[INFORMATION GIVEN Boundary: Start]

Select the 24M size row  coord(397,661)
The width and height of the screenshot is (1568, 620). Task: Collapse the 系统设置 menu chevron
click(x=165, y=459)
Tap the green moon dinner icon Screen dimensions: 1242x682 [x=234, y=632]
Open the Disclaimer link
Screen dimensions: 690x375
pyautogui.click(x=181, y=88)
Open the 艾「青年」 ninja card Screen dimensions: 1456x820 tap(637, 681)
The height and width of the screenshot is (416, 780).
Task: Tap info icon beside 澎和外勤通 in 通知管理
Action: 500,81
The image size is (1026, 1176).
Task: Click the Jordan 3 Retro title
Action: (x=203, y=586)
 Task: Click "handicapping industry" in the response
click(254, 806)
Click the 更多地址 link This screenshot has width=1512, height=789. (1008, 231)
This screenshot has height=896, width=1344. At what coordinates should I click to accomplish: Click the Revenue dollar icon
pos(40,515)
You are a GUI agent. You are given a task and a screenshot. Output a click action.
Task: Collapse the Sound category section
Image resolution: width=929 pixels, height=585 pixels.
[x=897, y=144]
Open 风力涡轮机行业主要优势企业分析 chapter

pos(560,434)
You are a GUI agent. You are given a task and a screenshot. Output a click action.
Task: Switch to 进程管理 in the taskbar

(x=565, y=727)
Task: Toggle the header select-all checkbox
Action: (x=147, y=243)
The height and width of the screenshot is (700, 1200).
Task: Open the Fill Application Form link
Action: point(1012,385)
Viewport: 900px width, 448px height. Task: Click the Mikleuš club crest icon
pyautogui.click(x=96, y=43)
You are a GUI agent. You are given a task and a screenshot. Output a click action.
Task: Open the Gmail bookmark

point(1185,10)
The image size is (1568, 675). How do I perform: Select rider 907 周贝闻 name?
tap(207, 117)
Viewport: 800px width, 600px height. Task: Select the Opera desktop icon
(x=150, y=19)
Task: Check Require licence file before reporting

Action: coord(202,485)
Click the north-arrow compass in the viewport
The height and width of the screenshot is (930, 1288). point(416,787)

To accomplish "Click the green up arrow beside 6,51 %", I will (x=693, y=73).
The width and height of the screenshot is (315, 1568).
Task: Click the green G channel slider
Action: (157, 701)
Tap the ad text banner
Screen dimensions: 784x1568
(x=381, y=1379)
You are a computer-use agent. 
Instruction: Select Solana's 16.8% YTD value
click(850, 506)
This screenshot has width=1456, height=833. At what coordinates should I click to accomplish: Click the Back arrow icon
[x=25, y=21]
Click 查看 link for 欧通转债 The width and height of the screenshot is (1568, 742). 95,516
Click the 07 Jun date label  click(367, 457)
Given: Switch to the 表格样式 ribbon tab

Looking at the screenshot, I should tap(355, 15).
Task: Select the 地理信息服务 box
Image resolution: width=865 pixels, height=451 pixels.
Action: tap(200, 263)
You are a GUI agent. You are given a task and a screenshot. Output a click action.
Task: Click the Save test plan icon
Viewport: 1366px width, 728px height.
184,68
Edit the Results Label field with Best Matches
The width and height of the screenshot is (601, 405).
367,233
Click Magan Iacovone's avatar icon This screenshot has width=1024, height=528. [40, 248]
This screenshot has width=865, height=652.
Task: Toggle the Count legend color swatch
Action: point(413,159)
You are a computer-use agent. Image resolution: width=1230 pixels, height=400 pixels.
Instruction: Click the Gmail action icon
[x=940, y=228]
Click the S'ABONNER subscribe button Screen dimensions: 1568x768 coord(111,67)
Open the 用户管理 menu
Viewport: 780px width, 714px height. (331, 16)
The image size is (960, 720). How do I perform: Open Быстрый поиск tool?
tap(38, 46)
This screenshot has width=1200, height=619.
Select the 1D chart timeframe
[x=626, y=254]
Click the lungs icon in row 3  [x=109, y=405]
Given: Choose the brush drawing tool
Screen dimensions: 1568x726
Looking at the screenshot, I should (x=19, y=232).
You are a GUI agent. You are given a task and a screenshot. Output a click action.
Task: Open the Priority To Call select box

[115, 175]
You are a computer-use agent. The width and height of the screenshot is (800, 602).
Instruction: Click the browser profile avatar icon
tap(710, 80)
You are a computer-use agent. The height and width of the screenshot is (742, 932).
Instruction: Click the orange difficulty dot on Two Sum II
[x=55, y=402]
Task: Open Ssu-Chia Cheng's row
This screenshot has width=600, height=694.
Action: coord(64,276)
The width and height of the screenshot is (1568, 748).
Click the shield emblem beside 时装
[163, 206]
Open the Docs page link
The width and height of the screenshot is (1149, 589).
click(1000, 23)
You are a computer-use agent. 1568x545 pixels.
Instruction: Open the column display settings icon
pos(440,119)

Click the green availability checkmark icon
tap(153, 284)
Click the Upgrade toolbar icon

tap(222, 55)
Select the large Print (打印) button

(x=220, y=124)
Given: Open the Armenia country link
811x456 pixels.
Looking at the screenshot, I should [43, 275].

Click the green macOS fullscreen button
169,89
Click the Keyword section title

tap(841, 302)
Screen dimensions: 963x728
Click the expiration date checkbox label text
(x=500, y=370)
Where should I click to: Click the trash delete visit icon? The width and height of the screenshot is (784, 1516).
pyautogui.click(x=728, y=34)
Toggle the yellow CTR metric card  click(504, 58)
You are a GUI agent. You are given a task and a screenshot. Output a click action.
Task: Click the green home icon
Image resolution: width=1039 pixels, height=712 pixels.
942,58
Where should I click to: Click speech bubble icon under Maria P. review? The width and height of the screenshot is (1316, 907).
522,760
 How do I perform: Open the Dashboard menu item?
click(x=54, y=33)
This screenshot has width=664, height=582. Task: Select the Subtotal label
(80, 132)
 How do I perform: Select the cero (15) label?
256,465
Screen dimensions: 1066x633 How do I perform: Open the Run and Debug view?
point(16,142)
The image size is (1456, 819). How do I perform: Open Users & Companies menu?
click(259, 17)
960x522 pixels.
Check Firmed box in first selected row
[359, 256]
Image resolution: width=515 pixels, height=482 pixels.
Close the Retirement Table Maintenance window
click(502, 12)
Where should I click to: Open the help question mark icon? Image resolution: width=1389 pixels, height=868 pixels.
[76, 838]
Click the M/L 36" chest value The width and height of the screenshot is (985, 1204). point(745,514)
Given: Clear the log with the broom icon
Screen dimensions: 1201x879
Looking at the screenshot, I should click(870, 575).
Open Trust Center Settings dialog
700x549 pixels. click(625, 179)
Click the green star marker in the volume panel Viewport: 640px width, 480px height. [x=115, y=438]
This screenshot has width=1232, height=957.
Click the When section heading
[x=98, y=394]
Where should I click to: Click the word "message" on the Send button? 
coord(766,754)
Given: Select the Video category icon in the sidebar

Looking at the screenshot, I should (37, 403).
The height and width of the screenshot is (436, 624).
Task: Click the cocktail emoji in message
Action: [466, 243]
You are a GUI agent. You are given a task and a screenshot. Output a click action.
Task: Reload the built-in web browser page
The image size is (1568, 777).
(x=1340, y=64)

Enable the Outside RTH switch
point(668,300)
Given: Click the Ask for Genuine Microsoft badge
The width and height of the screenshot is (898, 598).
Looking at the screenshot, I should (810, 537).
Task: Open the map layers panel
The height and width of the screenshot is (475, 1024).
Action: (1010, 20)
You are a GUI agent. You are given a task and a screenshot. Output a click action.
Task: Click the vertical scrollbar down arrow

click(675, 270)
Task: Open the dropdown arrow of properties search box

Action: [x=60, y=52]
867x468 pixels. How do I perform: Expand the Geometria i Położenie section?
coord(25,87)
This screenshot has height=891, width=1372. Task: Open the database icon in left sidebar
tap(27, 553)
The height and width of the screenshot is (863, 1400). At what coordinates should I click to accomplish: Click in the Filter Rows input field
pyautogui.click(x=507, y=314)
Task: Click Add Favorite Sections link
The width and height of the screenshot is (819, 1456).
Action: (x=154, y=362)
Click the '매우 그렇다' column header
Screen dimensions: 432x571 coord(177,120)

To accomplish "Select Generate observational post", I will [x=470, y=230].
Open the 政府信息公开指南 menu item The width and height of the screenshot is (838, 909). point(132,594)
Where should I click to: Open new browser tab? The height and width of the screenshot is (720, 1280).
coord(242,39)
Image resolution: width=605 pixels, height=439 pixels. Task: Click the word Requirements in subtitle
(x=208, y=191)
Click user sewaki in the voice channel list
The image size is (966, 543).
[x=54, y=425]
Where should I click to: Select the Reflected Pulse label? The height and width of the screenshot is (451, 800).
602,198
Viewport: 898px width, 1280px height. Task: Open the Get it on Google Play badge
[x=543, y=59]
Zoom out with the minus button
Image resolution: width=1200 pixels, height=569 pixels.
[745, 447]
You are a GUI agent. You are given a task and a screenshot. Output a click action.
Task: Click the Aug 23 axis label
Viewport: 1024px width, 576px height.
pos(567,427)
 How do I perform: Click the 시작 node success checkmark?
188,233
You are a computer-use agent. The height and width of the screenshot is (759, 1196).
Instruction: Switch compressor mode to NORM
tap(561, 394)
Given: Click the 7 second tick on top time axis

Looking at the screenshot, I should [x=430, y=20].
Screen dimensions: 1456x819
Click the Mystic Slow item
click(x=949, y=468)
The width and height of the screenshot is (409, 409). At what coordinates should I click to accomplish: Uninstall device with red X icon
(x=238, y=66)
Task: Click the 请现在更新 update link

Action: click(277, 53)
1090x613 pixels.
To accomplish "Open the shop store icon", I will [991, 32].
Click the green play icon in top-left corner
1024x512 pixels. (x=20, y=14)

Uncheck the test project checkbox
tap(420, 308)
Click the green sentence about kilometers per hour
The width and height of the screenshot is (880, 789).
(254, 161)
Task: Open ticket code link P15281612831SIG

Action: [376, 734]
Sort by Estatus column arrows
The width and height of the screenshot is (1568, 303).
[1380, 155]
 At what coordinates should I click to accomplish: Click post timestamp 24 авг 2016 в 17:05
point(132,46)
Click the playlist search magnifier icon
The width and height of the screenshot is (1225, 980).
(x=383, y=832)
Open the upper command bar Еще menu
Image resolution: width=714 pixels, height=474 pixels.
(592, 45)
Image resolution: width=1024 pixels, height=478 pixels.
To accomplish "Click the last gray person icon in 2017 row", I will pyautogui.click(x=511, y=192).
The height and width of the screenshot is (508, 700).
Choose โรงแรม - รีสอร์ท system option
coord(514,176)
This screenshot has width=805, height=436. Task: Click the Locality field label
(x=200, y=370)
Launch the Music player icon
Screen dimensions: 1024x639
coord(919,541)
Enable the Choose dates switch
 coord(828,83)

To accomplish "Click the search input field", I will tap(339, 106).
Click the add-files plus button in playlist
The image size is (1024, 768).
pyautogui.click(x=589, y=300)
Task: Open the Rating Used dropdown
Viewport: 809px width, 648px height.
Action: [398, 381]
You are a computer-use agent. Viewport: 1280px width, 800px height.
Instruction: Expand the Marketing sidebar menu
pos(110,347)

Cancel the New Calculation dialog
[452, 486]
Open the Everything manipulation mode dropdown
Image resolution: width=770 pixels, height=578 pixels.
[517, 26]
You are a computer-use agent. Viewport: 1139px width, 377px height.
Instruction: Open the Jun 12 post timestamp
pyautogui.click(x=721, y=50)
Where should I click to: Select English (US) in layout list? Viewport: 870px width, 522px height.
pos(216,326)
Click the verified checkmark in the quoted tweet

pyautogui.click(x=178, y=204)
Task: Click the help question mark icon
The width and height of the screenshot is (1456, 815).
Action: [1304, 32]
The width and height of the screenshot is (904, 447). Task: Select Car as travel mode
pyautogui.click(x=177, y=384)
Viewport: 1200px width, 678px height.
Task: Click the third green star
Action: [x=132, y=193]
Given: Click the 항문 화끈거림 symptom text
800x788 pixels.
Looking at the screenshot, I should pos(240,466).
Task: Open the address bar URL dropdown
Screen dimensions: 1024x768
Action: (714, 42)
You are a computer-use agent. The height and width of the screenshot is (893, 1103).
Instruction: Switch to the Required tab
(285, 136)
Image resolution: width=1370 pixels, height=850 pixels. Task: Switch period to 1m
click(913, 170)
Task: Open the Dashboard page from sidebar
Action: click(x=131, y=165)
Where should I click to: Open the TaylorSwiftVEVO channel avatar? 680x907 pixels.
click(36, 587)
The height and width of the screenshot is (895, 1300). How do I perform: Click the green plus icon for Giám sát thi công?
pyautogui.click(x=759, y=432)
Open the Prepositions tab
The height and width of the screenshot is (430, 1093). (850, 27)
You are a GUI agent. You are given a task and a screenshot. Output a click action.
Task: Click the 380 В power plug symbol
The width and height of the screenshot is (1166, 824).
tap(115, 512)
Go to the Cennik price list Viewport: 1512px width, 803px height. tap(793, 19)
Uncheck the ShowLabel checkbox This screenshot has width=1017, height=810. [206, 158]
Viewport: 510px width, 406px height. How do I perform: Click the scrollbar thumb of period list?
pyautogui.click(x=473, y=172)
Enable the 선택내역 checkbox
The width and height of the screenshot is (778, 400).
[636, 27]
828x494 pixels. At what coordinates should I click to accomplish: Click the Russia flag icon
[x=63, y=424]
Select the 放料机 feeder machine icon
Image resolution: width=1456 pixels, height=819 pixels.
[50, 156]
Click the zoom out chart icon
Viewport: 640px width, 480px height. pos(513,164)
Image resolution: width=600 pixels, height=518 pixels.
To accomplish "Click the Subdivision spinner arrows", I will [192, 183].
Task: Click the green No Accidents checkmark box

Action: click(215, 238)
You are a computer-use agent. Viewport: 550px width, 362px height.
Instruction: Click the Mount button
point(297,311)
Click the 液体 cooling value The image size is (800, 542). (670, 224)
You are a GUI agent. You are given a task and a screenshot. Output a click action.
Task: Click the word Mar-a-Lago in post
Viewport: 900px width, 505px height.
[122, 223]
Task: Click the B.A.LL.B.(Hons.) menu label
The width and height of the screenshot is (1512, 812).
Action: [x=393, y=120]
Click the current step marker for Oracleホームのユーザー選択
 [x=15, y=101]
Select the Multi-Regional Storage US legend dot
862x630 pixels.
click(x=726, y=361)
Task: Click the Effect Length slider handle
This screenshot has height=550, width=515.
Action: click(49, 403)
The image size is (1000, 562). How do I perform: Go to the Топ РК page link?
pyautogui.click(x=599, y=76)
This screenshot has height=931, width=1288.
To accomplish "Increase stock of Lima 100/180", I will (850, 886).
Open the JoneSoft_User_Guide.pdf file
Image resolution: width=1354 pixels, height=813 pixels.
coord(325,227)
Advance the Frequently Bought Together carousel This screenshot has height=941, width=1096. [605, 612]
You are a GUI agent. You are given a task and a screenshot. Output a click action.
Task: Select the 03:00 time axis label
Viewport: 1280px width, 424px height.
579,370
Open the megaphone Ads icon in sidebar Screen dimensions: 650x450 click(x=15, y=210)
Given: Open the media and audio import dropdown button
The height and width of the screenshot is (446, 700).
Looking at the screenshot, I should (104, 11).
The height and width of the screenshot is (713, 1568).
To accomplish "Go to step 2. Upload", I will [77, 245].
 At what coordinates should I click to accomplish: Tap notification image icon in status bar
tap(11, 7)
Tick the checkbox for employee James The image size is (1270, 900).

[INFORMATION GIVEN Boundary: End]

**WHAT YOU NEED TO DO**
Reproduce exactly the lines from the one containing "Image resolution: width=1354" through the last line of the records, both included, and nothing else.

**ANSWER BOX**
Image resolution: width=1354 pixels, height=813 pixels.
coord(325,227)
Advance the Frequently Bought Together carousel This screenshot has height=941, width=1096. [605, 612]
You are a GUI agent. You are given a task and a screenshot. Output a click action.
Task: Select the 03:00 time axis label
Viewport: 1280px width, 424px height.
579,370
Open the megaphone Ads icon in sidebar Screen dimensions: 650x450 click(x=15, y=210)
Given: Open the media and audio import dropdown button
The height and width of the screenshot is (446, 700).
Looking at the screenshot, I should (104, 11).
The height and width of the screenshot is (713, 1568).
To accomplish "Go to step 2. Upload", I will [77, 245].
 At what coordinates should I click to accomplish: Tap notification image icon in status bar
tap(11, 7)
Tick the checkbox for employee James The image size is (1270, 900).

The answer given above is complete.